Architectural Robustness and Generalizability
GRASP consistently demonstrates robust transfer to out-of-domain datasets (e.g., MMSD~2.0), exceeding the performance of baseline and LLM-based models without requiring task-specific retraining. Similarly, substituting different MLLM backbones (e.g., Qwen-VL, InternVL) results in comparable performance, confirming the architectural abstraction and adaptability of the framework.
Implications and Future Directions
GRASP establishes a technically and empirically validated paradigm for interpretable multimodal reasoning in fine-grained language-vision tasks. Its success in MSTI underscores three broader implications:
- Explicitly grounded, structured chain-of-thought reasoning enhances both interpretability and localization performance, breaking open the black-box nature of prevailing multimodal models.
- Dual-stage optimization incorporating per-component loss weighting and outcome-based RL methods is highly effective for tasks that conjoin structured output and grounded target prediction.

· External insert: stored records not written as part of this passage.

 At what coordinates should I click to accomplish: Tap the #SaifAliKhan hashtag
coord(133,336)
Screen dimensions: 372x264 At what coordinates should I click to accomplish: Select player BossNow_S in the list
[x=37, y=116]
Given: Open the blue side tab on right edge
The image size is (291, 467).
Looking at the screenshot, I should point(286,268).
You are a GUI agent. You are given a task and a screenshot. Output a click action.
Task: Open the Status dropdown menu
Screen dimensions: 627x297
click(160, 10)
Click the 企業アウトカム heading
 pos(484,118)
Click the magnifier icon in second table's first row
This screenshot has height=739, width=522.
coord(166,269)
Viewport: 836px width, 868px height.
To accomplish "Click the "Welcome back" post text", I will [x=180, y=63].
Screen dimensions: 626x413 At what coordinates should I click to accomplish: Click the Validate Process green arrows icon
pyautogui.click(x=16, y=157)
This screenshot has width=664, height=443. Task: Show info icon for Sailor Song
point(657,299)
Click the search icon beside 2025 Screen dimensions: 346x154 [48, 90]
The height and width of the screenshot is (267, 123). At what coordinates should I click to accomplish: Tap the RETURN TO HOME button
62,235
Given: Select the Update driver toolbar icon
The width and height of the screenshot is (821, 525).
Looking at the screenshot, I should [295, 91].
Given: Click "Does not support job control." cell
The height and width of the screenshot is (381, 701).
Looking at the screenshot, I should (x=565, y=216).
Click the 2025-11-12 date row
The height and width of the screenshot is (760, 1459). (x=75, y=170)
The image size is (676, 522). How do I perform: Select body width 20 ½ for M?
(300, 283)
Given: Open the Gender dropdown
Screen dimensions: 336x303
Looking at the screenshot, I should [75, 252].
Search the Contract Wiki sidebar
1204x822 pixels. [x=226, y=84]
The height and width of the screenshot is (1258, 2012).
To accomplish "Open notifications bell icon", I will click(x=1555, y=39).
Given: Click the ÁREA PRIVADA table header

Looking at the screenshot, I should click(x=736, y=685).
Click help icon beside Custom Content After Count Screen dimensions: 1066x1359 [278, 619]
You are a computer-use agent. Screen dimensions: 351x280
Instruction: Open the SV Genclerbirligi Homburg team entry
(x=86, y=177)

- Model-agnostic architectural principles allow GRASP to be extended to diverse MLLMs and new multimodal reasoning domains, potentially encompassing sarcasm explanation, irony detection in video, or counterfactual visual question answering.
Conclusion
GRASP demonstrates that the joint modeling of explicit visual-and-textual grounding within chain-of-thought reasoning, optimized via carefully staged supervision and reinforcement, yields superior and interpretable performance in multimodal sarcasm target identification. Future work may explore expanding context windows, compositional prompt engineering, and further refinements of reward design for broader multimodal reasoning applications.
References:
See (2604.08879) for the full technical report and supplementary materials.